▸ Dataset excerpts:
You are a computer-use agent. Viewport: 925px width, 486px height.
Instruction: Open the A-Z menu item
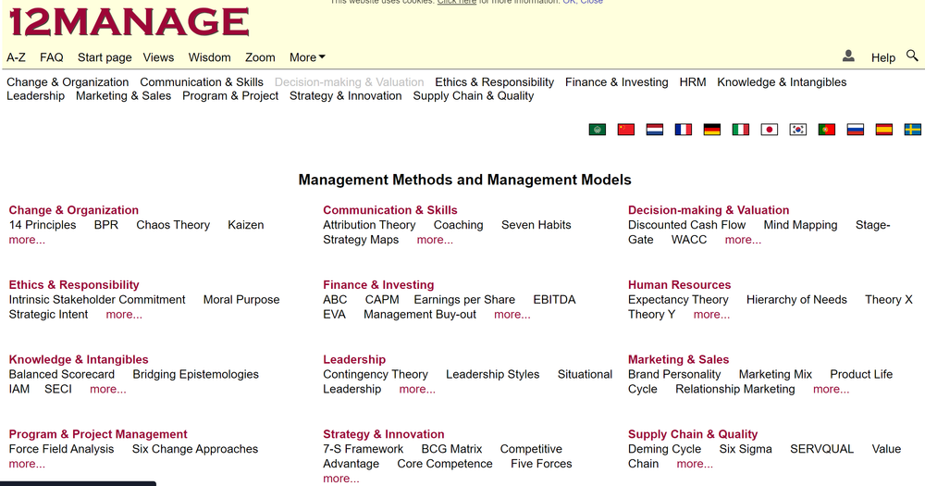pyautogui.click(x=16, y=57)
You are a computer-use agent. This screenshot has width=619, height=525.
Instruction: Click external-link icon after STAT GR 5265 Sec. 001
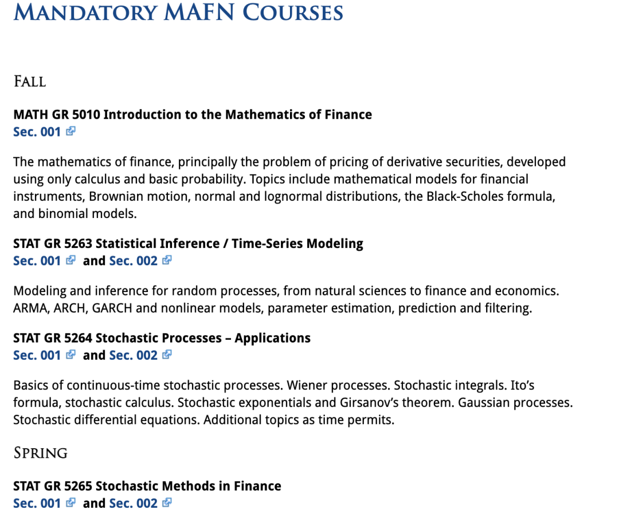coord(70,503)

--

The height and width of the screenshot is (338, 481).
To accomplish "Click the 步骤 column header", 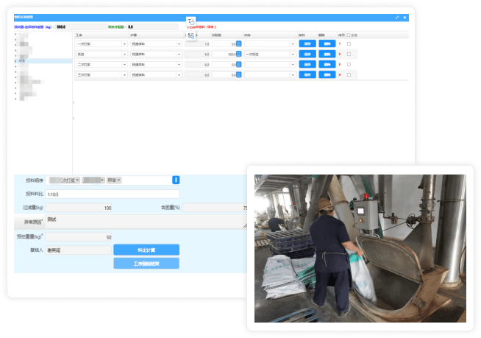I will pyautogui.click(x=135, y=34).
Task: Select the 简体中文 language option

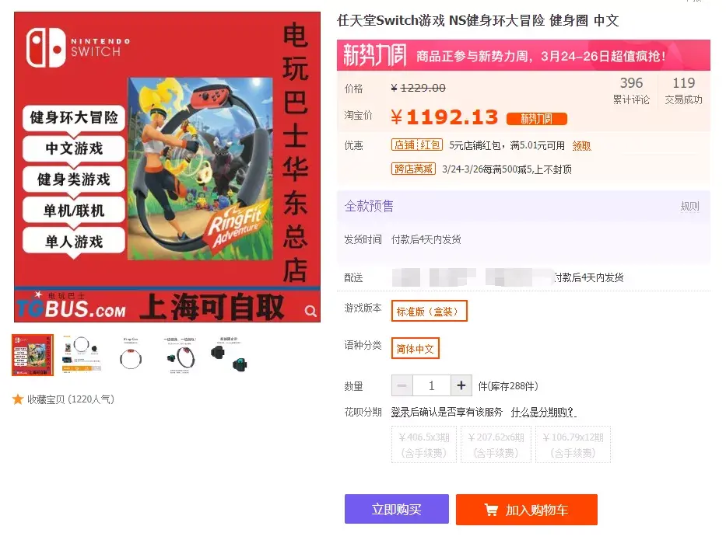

▸ Directions: Provide the number of lines above in which the word "height" appears, with no further words.

▸ Written solution: 3